Most Windsurf first-session regret comes from the agent skipping the planning beat. Forcing the plan first is the single highest-leverage habit.

Quality check

  • The diff matches the plan you approved. Anything beyond it is scope creep — reject and re-prompt.
  • Tests pass at the end of each file, not only at the very end. If the agent batched everything and tests fail at the end, you can’t bisect.
  • Your rules file is committed so teammates inherit the constraints.
  • The agent conversation references real symbols and files. Hallucinated names mean indexing wasn’t finished — re-index and retry.
  • The model matched the task: Sonnet 4.6 for general code, Opus 4.7 / GPT-5.5 for architecture reasoning, SWE-1.6 for boilerplate.

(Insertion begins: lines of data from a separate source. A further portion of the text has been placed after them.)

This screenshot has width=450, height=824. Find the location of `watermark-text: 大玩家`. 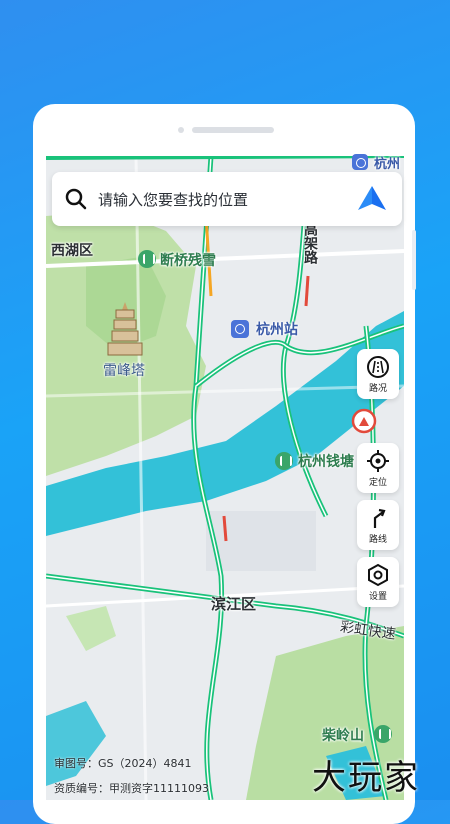

watermark-text: 大玩家 is located at coordinates (366, 778).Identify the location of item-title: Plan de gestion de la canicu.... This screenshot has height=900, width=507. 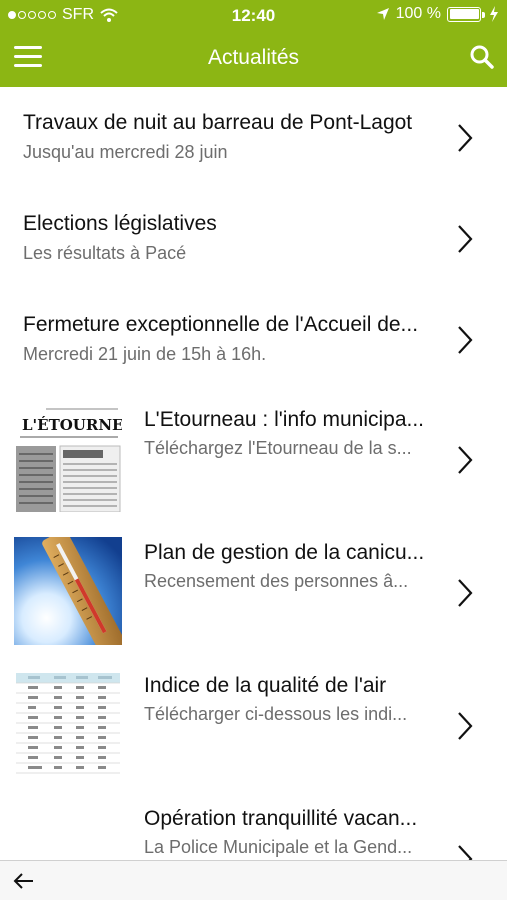
(284, 552).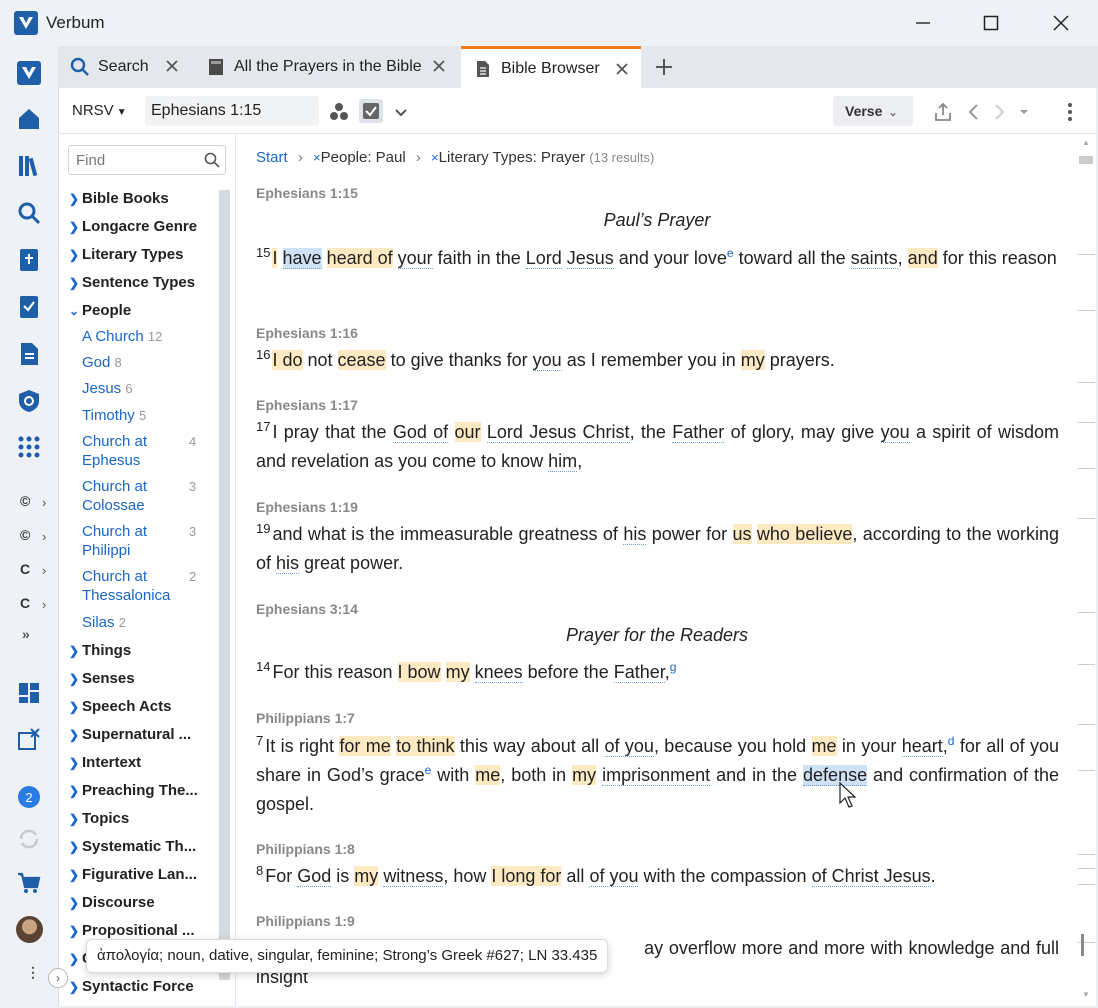 The image size is (1098, 1008). What do you see at coordinates (100, 650) in the screenshot?
I see `facet-things: ❯ Things` at bounding box center [100, 650].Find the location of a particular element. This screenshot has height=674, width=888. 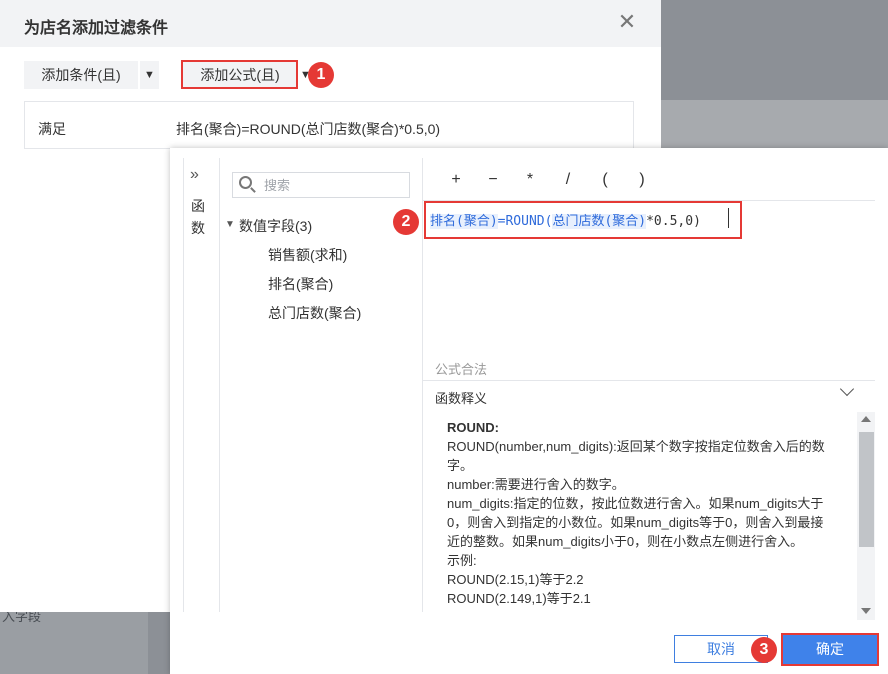

caret-down-icon: ▼ is located at coordinates (150, 75).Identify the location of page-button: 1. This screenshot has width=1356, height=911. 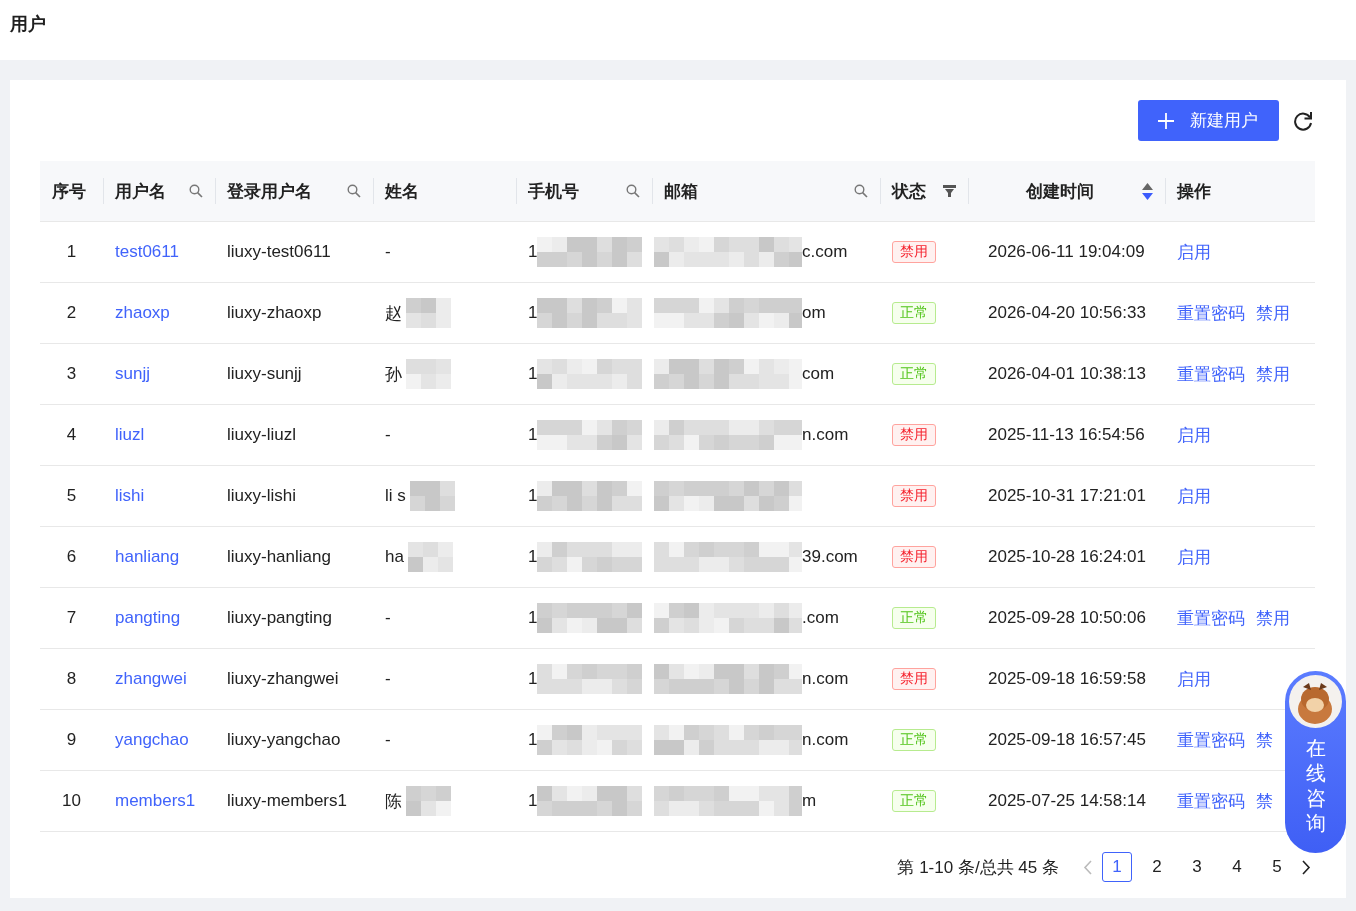
(1117, 867).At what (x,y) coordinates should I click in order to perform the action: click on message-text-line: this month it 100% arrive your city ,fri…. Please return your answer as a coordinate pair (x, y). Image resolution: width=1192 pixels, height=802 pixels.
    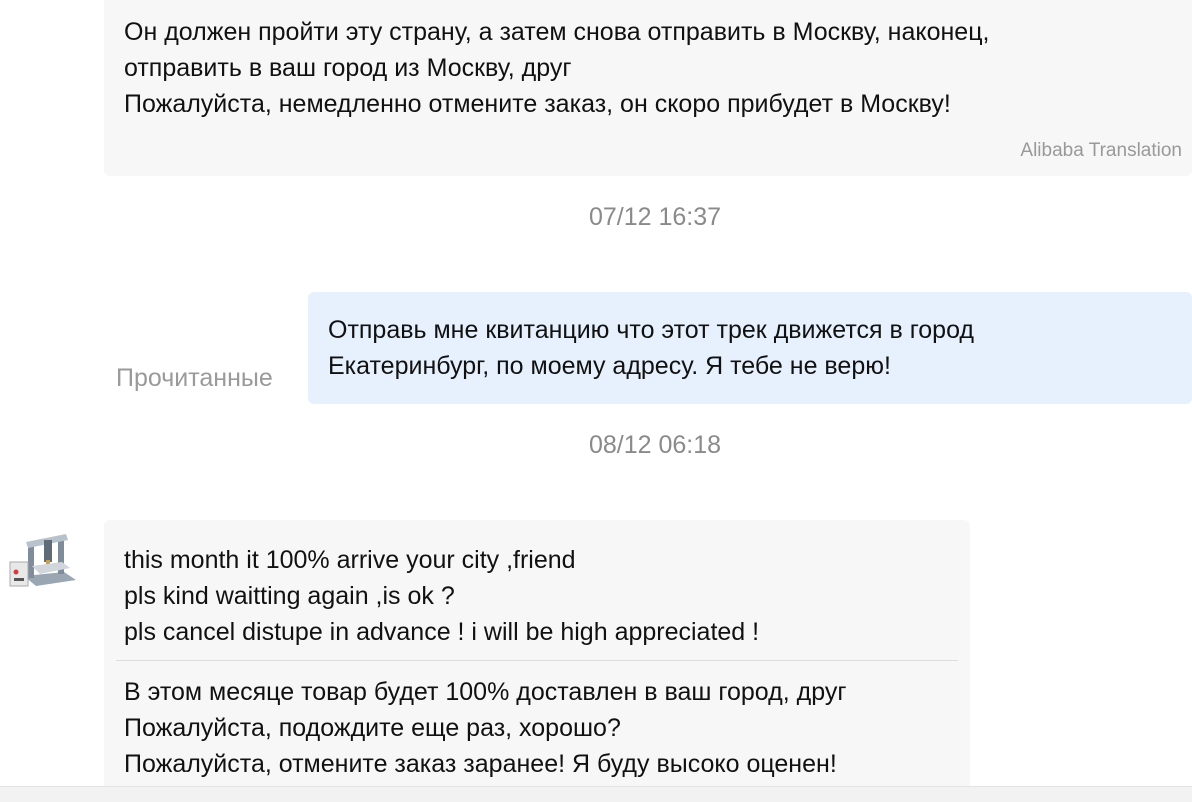
    Looking at the image, I should click on (350, 560).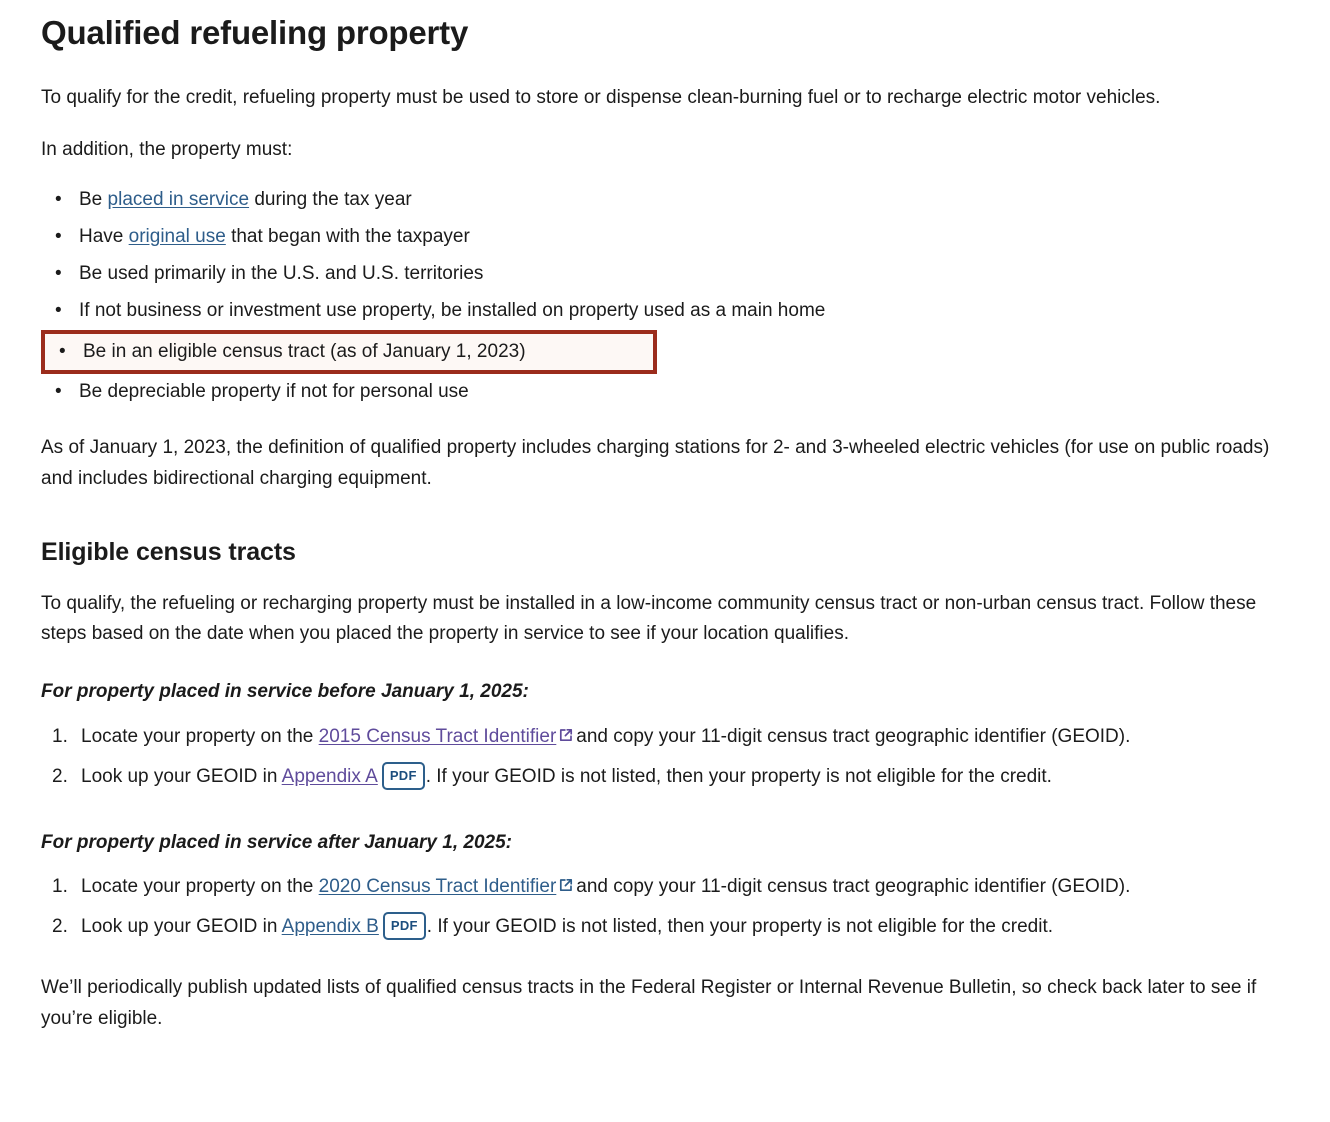 Image resolution: width=1330 pixels, height=1122 pixels. What do you see at coordinates (255, 32) in the screenshot?
I see `page-title: Qualified refueling property` at bounding box center [255, 32].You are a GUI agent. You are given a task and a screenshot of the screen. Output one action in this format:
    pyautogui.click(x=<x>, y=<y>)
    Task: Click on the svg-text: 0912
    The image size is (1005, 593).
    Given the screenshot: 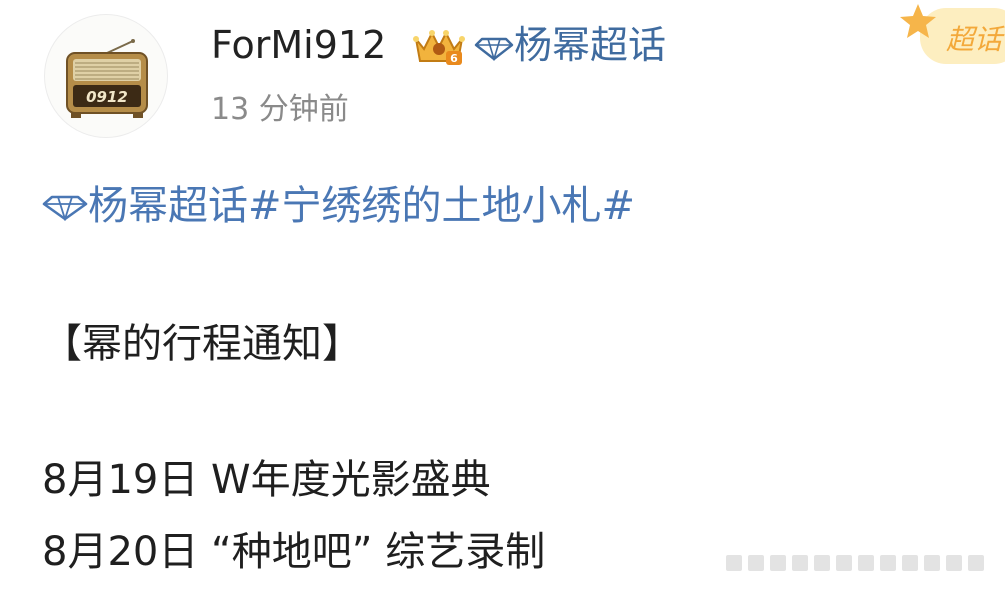 What is the action you would take?
    pyautogui.click(x=107, y=97)
    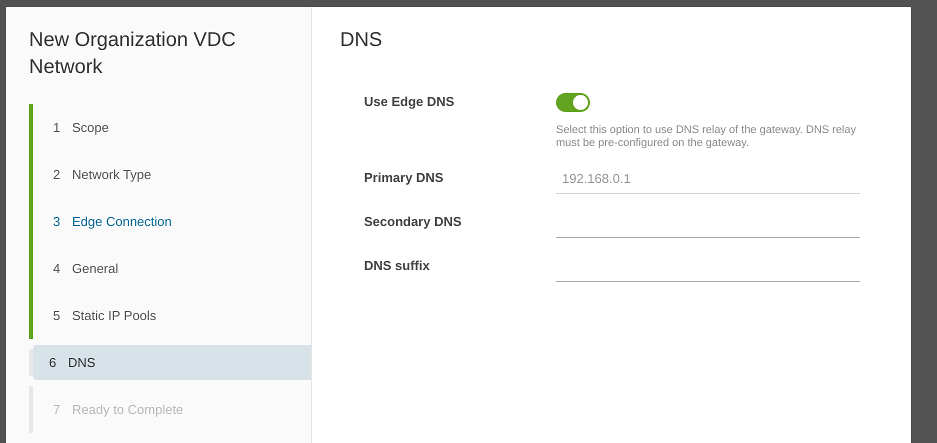 The width and height of the screenshot is (937, 443). Describe the element at coordinates (573, 102) in the screenshot. I see `toggle-switch` at that location.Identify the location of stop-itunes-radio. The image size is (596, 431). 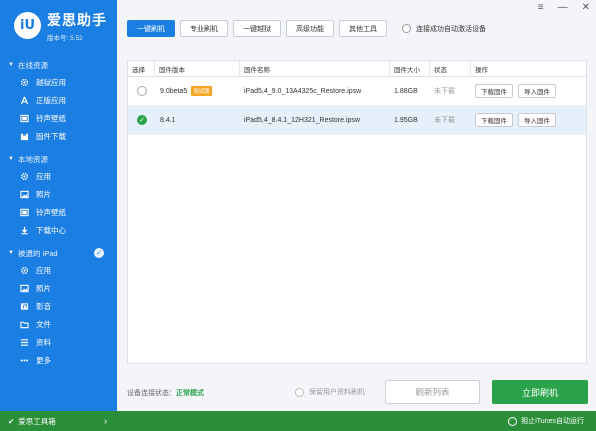
(513, 421).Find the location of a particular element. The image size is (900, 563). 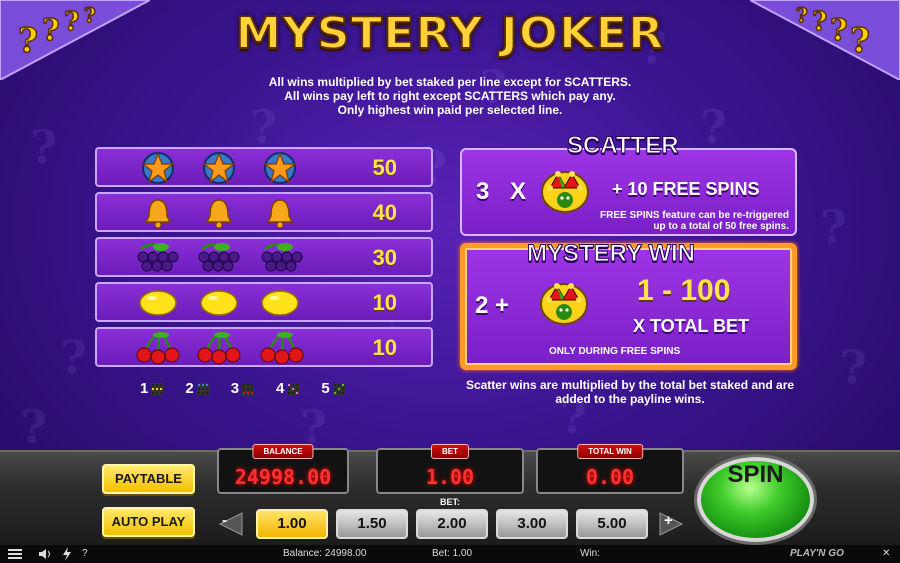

How to reuse this workflow

  • Save the planning prompt above as an agent snippet or a Workflow. Reuse it as the first message of every non-trivial session.
  • Treat your rules file as living memory. When the agent does the wrong thing twice, add a forbidden line. You can also ask Cascade to write a durable rule into .devin/rules/ directly.
  • Build a “always pin” list — central types, the main config, the test setup — and mention them at the top of any prompt that might touch them.
  • After a successful session, copy the agent’s final summary into your PR body. It’s usually decent boilerplate.

Common mistakes

  • Running the agent before indexing finishes. You get fake file paths and lose trust on day one.
  • Skipping the rules file because “the project is simple.” Even a ten-line rules file measurably improves output.
  • Asking for “modernize this module.” You get a 40-file diff with no way to review it. Name a small step.
  • Treating the agent like Cursor’s Composer. The shape is similar, but Windsurf commits to plans more aggressively — your prompts need tighter scopes.
  • Using a frontier model for every task. Opus 4.7 and GPT-5.5 are overkill (and slower) for boilerplate. Switch to SWE-1.6 or Sonnet 4.6 for mechanical edits — and SWE-1.6 doesn’t spend quota.
  • Accepting the whole diff without reading. Even good agents quietly edit one file you didn’t want touched.

FAQ

  • Is Windsurf still called Windsurf?: As of June 2, 2026 the editor is officially Devin Desktop (Windsurf was acquired by Cognition). It’s the same VS Code-based IDE and your old setup is fully compatible; older installs still show the Windsurf name until they update.
  • Is Windsurf better than Cursor?: Different tradeoffs. Windsurf’s agent loop feels tighter for mechanical multi-file work, and SWE-1.6 calls are free; Cursor wins on community, extensions, and rule ecosystem. Both are $20/mo for Pro — try each for a week before picking.
  • Does Windsurf work offline?: No. The agent calls remote models. Inline completion has limited local heuristics, but Cascade / Devin Local needs network access.
  • Can I use my own API key?: Yes, via BYO-key (BYOK) settings. You bypass the included quotas but pay your provider directly.
  • Why are my edits being reverted between turns?: The agent sometimes re-reads a file and overwrites unsaved changes. Save before continuing the conversation, or use the file-by-file accept flow.